Stored items
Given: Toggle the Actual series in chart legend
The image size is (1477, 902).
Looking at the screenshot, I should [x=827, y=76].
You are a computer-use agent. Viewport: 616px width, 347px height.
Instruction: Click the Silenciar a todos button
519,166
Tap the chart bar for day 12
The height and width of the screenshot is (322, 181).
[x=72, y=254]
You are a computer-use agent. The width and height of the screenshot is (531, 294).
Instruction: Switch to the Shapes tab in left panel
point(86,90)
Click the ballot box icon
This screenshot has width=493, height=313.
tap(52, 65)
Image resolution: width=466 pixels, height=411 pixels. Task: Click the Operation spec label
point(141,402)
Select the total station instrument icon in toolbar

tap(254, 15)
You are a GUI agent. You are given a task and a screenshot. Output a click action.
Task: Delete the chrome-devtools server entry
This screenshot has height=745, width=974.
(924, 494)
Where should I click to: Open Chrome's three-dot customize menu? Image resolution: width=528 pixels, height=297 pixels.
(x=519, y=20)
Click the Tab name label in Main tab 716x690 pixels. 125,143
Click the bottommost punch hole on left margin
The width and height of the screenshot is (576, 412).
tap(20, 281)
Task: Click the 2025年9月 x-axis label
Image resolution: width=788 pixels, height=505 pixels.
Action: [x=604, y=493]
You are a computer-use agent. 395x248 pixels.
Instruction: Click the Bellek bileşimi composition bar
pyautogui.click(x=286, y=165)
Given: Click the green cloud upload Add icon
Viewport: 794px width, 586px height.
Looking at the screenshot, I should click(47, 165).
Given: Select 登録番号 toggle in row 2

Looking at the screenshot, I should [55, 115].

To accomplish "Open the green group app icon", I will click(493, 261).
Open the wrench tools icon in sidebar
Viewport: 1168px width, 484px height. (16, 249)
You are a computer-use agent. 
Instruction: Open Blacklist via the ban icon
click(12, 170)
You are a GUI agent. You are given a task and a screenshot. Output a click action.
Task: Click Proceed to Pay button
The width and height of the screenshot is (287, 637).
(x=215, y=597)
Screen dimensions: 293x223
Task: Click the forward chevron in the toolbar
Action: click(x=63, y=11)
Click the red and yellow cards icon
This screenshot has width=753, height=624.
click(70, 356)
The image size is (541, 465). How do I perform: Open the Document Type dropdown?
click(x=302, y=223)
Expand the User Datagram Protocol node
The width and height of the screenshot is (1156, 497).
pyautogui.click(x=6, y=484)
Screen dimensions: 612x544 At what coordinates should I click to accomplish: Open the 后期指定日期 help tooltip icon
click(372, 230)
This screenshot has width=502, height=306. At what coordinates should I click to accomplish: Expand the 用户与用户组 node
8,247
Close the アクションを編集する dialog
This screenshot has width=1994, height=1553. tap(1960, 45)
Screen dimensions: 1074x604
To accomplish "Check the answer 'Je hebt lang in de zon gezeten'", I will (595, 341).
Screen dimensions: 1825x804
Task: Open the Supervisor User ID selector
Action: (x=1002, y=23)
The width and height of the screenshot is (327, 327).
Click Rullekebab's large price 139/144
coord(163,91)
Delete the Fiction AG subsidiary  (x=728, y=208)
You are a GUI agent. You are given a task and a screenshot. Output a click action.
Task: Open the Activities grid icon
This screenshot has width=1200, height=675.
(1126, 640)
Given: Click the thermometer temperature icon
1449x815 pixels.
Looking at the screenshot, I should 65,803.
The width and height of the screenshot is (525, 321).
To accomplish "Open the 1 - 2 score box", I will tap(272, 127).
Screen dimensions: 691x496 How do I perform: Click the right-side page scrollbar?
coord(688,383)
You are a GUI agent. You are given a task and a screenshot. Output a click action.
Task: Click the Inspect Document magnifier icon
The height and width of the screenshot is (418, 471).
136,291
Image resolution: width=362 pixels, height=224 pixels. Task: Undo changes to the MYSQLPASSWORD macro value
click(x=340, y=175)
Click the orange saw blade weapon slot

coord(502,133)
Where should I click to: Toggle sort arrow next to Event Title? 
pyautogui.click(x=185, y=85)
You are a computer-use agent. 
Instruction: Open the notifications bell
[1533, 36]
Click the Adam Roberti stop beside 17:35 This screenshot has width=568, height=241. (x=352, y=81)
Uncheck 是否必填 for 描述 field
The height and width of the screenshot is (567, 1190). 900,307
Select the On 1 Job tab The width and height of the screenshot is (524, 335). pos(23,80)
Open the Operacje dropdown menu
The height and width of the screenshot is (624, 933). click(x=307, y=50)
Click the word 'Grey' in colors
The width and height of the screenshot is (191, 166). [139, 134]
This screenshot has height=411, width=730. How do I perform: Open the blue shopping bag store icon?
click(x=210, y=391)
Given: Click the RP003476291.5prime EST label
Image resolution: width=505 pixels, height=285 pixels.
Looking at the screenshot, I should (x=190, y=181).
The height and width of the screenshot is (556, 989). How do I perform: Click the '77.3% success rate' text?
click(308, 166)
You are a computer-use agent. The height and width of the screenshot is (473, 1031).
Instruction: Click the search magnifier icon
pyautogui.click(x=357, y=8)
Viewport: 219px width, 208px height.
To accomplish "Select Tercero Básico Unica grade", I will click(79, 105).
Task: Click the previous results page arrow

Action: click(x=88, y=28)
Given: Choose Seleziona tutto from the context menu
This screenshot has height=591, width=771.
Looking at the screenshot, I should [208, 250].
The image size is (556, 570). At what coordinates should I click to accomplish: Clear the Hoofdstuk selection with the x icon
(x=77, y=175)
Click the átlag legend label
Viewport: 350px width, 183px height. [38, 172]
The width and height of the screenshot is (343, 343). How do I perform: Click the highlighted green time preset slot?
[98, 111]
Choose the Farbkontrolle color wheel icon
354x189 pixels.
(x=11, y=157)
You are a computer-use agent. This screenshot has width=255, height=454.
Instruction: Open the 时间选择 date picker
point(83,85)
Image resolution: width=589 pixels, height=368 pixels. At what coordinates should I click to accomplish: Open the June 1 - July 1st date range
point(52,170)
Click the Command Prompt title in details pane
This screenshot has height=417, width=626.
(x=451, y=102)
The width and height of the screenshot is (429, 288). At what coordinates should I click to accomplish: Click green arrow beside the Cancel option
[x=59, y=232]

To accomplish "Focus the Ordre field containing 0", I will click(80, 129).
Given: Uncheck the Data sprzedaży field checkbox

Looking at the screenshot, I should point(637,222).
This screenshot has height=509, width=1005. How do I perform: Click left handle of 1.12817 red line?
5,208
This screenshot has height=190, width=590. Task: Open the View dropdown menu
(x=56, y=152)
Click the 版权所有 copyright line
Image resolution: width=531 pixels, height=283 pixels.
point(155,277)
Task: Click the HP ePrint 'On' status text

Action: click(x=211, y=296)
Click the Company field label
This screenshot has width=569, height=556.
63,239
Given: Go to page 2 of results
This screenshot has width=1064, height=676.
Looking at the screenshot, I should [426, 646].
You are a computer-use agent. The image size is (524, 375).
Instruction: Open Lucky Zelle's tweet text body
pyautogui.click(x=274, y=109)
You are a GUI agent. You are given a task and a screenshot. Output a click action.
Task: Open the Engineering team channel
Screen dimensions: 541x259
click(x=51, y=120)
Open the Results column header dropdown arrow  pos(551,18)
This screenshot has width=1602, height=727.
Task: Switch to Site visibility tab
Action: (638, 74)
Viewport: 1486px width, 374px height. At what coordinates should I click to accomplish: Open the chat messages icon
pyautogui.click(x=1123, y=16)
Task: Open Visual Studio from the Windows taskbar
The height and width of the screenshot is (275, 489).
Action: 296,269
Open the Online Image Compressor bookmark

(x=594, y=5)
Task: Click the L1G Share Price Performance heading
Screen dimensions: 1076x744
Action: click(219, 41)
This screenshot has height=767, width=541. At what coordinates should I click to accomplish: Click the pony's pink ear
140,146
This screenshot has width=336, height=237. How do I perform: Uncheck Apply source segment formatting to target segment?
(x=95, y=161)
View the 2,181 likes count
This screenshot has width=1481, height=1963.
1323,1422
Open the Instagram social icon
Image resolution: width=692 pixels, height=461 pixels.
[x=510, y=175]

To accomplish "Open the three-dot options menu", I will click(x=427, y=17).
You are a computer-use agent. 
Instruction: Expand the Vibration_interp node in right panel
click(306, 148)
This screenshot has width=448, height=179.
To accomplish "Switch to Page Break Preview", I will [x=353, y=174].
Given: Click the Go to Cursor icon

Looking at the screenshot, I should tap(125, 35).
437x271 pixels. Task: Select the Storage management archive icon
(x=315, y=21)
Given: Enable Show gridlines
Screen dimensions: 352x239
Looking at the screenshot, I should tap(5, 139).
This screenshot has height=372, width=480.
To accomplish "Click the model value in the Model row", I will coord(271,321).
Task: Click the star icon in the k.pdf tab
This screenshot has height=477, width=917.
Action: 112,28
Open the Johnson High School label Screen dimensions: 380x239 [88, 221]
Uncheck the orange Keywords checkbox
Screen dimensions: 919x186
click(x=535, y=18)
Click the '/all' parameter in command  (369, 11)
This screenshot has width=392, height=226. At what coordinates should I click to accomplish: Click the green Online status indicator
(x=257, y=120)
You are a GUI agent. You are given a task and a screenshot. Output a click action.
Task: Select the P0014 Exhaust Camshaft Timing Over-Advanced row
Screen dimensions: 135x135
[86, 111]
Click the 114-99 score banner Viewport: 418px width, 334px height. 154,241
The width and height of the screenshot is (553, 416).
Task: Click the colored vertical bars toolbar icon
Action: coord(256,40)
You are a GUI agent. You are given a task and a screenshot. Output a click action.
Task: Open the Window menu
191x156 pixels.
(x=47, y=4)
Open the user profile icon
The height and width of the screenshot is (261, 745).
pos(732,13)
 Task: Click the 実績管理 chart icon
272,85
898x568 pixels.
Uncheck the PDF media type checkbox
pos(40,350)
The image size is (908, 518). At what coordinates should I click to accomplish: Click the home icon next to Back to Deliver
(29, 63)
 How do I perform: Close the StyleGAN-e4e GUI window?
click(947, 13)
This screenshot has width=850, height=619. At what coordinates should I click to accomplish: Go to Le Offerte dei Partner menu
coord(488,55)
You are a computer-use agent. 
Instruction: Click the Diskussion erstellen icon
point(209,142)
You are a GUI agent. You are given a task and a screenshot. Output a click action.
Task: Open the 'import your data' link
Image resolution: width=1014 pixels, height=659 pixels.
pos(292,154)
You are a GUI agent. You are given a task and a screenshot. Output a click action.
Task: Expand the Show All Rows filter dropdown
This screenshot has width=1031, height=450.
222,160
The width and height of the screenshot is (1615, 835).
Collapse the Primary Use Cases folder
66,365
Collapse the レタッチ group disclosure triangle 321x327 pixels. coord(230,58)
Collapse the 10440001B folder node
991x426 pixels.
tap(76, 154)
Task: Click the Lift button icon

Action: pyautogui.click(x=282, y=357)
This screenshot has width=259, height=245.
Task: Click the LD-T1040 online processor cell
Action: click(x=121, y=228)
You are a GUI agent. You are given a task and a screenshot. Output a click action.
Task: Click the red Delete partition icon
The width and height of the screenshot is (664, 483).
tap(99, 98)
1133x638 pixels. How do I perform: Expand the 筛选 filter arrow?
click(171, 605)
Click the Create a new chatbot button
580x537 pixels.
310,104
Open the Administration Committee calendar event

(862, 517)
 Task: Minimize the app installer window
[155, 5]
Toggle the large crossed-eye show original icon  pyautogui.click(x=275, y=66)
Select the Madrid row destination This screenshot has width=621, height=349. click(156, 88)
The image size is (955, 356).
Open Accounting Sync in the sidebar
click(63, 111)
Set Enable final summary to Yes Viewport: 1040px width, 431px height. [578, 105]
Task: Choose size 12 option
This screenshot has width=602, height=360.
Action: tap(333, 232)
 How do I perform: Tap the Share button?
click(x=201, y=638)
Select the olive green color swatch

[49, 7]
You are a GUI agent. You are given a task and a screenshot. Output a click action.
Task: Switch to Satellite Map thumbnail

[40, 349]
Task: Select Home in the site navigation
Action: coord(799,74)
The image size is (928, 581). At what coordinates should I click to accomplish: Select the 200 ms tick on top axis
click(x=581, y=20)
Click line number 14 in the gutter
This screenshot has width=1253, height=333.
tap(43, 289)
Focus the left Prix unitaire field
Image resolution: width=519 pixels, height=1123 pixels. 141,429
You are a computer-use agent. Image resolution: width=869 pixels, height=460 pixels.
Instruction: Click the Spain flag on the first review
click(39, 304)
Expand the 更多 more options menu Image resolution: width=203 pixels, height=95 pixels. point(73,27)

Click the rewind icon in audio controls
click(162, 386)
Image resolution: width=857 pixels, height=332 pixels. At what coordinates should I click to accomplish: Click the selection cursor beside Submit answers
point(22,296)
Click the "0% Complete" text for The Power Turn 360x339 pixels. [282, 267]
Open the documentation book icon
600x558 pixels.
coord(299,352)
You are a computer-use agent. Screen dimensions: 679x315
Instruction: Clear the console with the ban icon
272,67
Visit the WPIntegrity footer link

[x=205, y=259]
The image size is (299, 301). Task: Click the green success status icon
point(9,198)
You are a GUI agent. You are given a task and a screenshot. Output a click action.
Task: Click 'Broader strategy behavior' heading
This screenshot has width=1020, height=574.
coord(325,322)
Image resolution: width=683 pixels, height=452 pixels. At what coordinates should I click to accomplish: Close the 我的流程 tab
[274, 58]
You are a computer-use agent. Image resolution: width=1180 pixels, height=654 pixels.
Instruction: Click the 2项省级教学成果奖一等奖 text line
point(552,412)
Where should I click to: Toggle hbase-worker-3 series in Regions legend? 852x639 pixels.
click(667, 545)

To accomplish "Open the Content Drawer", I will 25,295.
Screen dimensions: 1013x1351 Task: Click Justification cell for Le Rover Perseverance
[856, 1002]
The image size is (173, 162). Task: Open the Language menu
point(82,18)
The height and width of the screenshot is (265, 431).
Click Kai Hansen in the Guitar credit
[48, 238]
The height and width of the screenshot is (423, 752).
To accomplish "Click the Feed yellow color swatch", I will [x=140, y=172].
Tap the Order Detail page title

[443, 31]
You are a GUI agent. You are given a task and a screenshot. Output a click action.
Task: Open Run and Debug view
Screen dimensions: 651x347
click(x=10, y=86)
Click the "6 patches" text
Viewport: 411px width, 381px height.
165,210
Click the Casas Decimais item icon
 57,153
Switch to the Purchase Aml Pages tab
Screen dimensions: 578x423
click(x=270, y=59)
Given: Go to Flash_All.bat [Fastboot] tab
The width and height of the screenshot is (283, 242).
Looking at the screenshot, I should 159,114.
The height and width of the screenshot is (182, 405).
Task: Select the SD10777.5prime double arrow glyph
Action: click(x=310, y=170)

TASK DESCRIPTION: Among the records, find each line where the word "heading" occurs, and copy it.

FINISHED TASK:
Task: Click the L1G Share Price Performance heading
Task: Click 'Broader strategy behavior' heading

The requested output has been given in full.